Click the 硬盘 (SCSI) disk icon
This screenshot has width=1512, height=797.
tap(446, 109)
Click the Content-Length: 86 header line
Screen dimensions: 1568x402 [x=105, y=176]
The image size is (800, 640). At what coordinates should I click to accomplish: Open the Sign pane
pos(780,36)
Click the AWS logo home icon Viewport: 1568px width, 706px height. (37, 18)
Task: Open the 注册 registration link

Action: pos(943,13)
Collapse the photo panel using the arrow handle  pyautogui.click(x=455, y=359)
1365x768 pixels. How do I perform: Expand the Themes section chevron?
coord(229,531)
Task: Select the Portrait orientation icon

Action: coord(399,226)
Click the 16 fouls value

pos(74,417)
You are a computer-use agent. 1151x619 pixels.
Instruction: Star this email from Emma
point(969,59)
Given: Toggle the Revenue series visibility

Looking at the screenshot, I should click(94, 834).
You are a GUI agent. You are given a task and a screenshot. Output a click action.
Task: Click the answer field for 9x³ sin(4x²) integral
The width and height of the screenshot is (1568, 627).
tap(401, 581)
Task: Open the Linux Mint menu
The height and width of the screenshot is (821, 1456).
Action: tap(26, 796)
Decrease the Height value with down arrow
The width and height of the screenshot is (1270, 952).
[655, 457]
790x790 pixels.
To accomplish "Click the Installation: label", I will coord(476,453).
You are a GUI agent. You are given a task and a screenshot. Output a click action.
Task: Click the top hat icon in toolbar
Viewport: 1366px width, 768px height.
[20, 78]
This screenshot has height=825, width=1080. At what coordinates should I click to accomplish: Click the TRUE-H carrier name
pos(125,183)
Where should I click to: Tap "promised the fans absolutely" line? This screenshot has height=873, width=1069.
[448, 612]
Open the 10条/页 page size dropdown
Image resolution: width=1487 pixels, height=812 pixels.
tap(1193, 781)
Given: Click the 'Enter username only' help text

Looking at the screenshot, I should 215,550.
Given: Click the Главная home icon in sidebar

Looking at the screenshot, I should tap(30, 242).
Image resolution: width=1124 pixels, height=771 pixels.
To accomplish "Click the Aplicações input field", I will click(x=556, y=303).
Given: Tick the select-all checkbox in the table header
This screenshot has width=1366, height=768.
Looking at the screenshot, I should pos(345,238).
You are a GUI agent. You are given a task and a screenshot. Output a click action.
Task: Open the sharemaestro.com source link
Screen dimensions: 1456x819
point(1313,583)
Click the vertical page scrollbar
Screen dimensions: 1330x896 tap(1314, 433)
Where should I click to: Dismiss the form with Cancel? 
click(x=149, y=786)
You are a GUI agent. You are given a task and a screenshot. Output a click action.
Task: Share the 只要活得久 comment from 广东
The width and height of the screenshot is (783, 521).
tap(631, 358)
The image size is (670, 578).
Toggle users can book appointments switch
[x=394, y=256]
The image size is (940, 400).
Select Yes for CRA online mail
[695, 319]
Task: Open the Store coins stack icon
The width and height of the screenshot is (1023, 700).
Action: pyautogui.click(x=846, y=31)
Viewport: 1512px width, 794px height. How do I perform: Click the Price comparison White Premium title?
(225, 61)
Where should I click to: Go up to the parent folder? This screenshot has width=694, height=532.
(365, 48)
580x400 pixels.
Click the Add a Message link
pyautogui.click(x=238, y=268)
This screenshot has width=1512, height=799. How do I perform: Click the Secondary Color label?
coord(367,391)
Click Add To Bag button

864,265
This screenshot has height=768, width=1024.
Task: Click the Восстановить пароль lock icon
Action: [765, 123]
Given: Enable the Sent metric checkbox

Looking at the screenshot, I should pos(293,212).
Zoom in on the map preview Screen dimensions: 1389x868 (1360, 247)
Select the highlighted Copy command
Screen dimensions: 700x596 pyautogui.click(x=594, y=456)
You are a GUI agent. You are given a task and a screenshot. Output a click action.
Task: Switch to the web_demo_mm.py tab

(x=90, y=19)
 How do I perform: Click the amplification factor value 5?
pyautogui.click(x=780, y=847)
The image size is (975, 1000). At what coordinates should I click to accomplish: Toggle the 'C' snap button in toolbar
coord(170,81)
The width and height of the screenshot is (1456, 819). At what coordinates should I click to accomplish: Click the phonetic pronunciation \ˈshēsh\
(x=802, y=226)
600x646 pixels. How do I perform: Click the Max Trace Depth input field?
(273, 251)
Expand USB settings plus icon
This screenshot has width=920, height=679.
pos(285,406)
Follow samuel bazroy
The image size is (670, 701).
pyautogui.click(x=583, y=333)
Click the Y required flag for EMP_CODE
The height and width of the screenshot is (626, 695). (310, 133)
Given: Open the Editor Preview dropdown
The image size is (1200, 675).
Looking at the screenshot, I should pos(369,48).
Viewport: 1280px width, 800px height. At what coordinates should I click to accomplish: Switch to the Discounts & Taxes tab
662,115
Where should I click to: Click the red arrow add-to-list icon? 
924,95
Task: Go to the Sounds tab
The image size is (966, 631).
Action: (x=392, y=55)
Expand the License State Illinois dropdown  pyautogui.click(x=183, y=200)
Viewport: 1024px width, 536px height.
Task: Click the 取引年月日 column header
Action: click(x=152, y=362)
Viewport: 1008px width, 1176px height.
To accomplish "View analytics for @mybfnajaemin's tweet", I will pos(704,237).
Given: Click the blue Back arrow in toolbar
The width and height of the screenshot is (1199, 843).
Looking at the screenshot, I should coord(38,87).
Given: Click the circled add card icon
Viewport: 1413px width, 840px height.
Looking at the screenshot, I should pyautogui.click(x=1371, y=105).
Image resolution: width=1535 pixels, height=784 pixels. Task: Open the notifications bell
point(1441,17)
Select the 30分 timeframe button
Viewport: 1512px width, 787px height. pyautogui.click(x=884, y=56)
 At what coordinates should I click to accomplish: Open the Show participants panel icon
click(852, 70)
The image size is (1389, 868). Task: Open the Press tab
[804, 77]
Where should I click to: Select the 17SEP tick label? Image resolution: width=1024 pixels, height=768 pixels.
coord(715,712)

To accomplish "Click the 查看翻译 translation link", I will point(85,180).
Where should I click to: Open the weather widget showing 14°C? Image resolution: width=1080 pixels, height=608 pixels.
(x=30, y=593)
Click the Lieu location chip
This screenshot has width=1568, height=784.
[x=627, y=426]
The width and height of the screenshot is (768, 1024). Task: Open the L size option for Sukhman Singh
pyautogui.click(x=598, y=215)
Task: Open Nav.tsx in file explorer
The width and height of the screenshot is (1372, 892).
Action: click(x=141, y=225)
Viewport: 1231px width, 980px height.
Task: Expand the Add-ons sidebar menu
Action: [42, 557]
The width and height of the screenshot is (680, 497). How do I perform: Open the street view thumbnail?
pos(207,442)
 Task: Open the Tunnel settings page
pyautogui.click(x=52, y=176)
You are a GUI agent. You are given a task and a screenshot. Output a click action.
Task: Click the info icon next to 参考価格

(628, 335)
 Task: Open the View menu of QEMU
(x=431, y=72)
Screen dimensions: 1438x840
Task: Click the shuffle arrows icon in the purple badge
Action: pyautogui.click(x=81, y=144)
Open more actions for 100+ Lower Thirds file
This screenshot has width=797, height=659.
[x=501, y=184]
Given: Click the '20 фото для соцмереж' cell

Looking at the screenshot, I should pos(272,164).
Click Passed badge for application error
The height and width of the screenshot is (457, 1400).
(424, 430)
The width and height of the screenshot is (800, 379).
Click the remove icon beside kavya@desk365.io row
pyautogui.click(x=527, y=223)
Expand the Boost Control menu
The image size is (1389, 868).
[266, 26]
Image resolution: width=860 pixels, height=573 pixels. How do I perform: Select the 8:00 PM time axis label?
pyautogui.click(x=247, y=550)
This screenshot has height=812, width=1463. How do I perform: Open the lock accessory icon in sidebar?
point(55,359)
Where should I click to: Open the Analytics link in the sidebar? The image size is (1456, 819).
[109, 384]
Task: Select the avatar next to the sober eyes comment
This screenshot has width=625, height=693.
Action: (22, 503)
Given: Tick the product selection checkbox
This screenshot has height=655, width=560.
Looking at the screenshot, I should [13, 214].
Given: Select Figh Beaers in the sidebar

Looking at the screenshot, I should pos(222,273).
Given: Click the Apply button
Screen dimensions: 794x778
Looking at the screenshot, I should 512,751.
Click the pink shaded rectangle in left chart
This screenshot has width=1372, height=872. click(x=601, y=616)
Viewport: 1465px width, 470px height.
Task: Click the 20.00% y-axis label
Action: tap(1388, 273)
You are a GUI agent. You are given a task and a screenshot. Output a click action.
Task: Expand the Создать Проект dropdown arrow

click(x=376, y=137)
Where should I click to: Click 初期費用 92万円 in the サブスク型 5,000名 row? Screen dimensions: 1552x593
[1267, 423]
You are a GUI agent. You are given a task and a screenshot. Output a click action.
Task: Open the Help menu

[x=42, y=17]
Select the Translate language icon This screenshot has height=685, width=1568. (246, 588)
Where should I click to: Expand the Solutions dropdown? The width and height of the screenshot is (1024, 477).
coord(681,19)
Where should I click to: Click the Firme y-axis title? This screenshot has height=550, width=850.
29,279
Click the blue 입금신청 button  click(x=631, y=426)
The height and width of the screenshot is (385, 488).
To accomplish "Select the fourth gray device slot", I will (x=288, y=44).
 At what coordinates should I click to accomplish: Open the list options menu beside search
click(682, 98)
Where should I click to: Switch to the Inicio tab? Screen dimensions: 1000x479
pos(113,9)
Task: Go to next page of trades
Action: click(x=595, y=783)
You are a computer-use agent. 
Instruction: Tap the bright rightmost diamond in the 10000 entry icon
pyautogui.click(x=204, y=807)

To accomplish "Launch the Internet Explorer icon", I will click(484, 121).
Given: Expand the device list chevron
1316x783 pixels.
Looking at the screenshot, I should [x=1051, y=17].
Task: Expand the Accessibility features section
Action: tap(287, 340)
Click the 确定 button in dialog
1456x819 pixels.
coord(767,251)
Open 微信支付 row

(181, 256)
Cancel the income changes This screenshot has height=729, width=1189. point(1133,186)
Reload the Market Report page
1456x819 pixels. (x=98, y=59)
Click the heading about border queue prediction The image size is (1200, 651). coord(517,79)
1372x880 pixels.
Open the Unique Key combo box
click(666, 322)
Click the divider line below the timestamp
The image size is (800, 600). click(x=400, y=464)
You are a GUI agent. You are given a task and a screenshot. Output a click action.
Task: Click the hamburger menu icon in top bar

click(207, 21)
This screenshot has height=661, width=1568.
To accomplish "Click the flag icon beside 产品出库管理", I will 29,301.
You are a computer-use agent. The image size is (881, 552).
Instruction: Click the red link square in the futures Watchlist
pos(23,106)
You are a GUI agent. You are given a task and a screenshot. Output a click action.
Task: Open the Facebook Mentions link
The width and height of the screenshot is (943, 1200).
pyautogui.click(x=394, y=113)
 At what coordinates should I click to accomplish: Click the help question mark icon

-- -- --

Write out the records between the line holding "Given: Click the 'Enter" and the line holding "coord(367,391)", inclusive, reproducing each line precisely.

Given: Click the 'Enter username only' help text

Looking at the screenshot, I should 215,550.
Given: Click the Главная home icon in sidebar

Looking at the screenshot, I should tap(30, 242).
Image resolution: width=1124 pixels, height=771 pixels.
To accomplish "Click the Aplicações input field", I will click(x=556, y=303).
Given: Tick the select-all checkbox in the table header
This screenshot has width=1366, height=768.
Looking at the screenshot, I should pos(345,238).
You are a GUI agent. You are given a task and a screenshot. Output a click action.
Task: Open the sharemaestro.com source link
Screen dimensions: 1456x819
point(1313,583)
Click the vertical page scrollbar
Screen dimensions: 1330x896 tap(1314, 433)
Where should I click to: Dismiss the form with Cancel? 
click(x=149, y=786)
You are a GUI agent. You are given a task and a screenshot. Output a click action.
Task: Share the 只要活得久 comment from 广东
The width and height of the screenshot is (783, 521).
tap(631, 358)
The image size is (670, 578).
Toggle users can book appointments switch
[x=394, y=256]
The image size is (940, 400).
Select Yes for CRA online mail
[695, 319]
Task: Open the Store coins stack icon
The width and height of the screenshot is (1023, 700).
Action: pyautogui.click(x=846, y=31)
Viewport: 1512px width, 794px height. How do I perform: Click the Price comparison White Premium title?
(225, 61)
Where should I click to: Go up to the parent folder? This screenshot has width=694, height=532.
(365, 48)
580x400 pixels.
Click the Add a Message link
pyautogui.click(x=238, y=268)
This screenshot has width=1512, height=799. How do I perform: Click the Secondary Color label?
coord(367,391)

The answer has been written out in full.